Artists depict yume no seirei as an emaciated, elderly man. He wears a loose white robe, which reveals his frail body and exposed ribcage. His thin wispy hair flows behind him in a ghostly motion. In his right hand he holds a cane and with his left he reaches out, beckoning. The bottom half of his body eerily fades away as if he is disappearing. His appearance is similar to the description of the female ghosts Yūrei.

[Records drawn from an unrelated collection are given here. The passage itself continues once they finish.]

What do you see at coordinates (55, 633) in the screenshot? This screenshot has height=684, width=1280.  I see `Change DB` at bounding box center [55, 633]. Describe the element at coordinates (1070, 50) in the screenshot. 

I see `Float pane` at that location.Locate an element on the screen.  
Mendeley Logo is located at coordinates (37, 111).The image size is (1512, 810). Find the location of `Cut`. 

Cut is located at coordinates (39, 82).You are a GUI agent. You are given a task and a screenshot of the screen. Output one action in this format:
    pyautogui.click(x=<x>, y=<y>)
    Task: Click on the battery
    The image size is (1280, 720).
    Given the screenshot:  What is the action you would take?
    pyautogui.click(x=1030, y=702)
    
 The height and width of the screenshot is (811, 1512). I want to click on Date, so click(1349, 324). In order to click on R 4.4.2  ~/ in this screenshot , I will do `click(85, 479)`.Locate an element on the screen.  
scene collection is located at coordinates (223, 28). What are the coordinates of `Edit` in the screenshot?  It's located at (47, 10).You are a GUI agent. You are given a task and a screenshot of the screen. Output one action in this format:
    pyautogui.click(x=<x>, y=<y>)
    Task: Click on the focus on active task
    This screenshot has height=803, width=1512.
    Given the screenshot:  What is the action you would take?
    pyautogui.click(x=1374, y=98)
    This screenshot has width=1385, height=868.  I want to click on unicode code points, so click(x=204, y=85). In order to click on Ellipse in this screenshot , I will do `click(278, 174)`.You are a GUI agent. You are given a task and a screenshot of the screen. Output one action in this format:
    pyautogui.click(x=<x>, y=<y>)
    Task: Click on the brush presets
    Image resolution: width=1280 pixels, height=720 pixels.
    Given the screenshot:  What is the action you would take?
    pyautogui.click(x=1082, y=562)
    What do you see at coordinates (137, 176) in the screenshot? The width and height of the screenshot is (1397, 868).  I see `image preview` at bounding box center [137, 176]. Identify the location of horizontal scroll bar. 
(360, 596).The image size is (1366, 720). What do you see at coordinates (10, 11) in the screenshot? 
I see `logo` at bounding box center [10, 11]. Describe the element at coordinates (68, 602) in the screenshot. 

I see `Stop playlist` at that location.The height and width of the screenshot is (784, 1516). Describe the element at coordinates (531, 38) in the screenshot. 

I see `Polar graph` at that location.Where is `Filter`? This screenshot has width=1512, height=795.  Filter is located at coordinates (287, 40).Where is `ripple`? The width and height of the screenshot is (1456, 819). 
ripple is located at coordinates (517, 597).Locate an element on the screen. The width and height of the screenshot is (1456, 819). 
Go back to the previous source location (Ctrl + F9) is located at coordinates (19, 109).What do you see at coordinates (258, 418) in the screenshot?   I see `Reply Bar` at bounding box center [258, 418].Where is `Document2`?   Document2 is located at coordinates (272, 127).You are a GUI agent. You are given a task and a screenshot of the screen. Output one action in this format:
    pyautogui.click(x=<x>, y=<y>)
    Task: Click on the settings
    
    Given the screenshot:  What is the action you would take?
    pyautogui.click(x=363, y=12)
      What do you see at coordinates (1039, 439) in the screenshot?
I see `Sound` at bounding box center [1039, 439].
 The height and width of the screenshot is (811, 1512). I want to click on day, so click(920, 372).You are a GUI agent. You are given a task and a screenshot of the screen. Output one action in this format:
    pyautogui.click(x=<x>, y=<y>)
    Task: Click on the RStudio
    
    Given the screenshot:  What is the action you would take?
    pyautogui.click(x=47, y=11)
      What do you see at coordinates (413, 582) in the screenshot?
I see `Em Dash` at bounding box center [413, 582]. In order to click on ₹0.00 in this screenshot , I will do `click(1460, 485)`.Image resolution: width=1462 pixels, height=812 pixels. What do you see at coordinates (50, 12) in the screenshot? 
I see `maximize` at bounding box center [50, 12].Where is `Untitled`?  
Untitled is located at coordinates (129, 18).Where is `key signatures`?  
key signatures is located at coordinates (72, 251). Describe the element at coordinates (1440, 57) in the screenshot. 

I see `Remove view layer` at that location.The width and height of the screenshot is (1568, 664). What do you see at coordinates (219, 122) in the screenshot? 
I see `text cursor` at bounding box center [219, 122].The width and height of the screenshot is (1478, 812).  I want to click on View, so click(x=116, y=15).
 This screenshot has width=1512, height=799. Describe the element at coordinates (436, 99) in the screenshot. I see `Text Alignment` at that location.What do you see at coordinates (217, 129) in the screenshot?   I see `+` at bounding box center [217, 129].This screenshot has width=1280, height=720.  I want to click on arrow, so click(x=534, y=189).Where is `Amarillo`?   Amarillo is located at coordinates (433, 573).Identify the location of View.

During the Edo Period (1600–1867) a female yūrei was conceived of in terms not unlike that of a Western ghost. Artists often depicted her with long straight hair and waving or beckoning hands. Pale clothing with long, flowing sleeves was draped loosely about the seemingly fragile figure, and the head and upper part of the body were strongly delineated. From the waist down, however, the form was misty and tapered into nothingness.

== Similar yōkai ==

=== Baku ===
Baku, or dream-eater, is a benevolent yōkai with the power to eat nightmares. As a remedy for nightmares, baku can be seen as the antithesis of yume no seirei.

=== Binbōgami ===
In some sources, this image of yume no seirei is used to illustrate the kami of poverty, binbōgami. Like yume no seirei, binbōgami is a skinny, dirty, old man. Perhaps their similar physical description explains why this image of an old emaciated figure has been used for both yōkai. However, unlike yume no seirei who brings nightmares, binbōgami brings poverty.

=== Makura-gaeshi ===
Makura-gaeshi, or pillow shifter, is another yōkai related to sleep. Sleep was a particularly vulnerable state of being because it was believed that the spirit and physical body seemed to separate while dreaming. The pillow was a threshold, a sort of magical device, that allowed one to travel to another world. Because of this, pillows were treated with respect. It would have been disturbing to wake up and discover that your pillow had been shifted. If the makura-gaeshi moved your pillow while you were asleep, it was possible that your spirit would not be able to return to the body. This threat turns a seemingly innocuous prank into a deadly one and is all the more frightening because of the vulnerable unconscious state of dreaming.